(Dataset entries)
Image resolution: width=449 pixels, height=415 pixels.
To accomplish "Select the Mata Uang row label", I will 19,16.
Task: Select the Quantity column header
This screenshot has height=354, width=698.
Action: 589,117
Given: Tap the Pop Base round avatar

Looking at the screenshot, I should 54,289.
---
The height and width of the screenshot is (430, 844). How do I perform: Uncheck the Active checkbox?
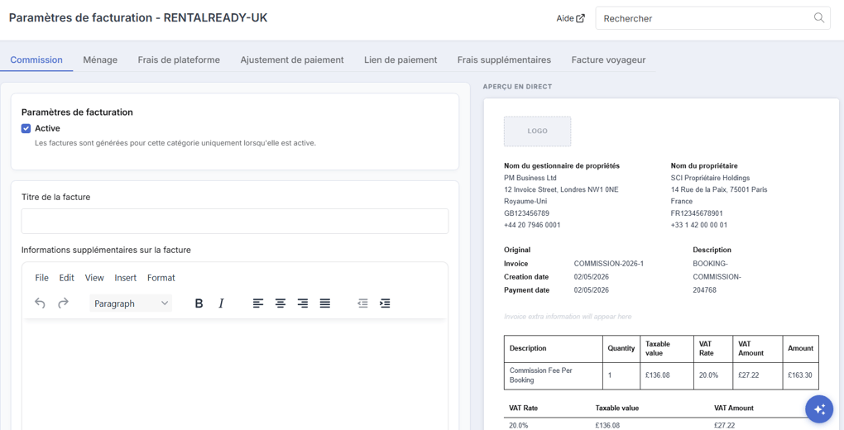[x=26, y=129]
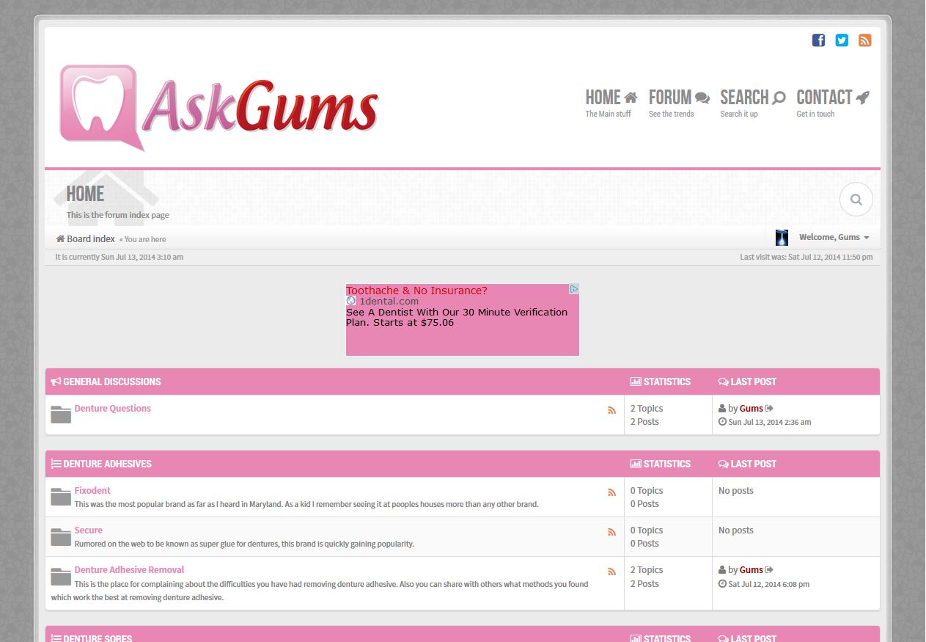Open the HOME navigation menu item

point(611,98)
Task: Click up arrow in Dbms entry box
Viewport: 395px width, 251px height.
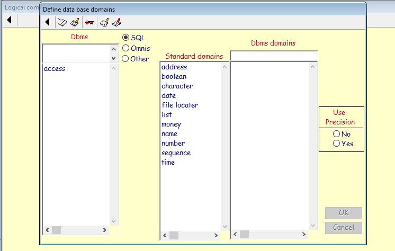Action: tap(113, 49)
...
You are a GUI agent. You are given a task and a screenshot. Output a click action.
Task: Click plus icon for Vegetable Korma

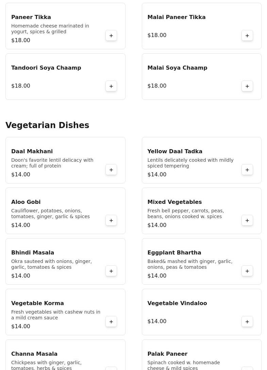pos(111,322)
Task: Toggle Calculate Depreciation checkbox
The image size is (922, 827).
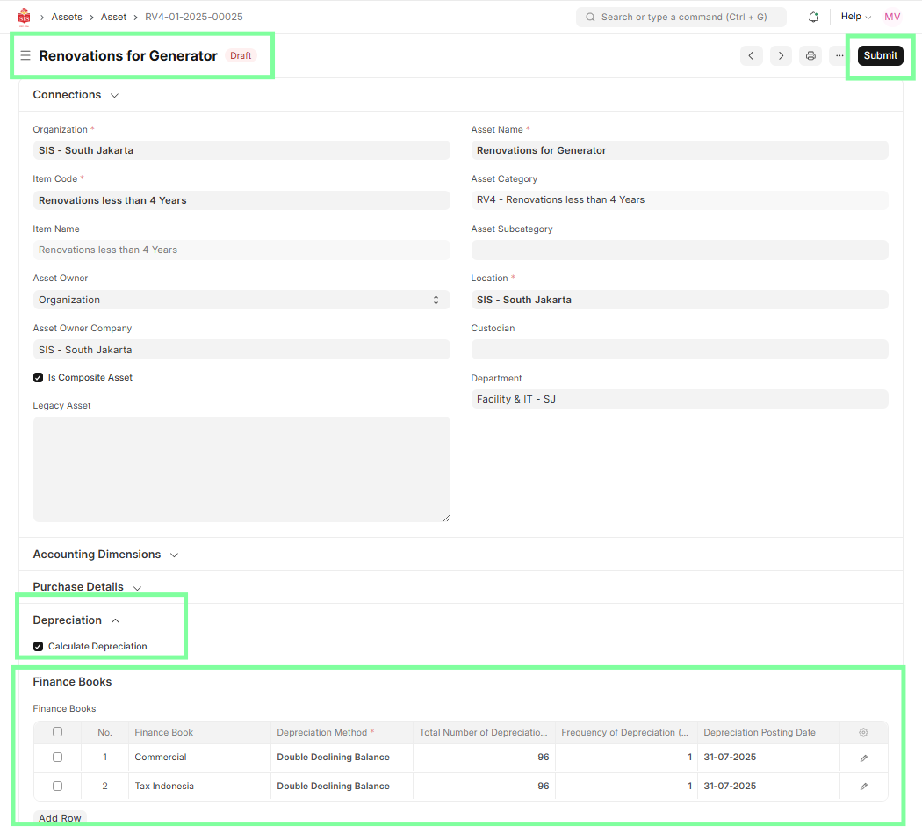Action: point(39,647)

◆ PROBLEM DETAILS
In the records above, find each line that mentions the string "Select", then copy it.

◆ RESULT OF THE TASK
To accomplish "Select the Mata Uang row label", I will 19,16.
Task: Select the Quantity column header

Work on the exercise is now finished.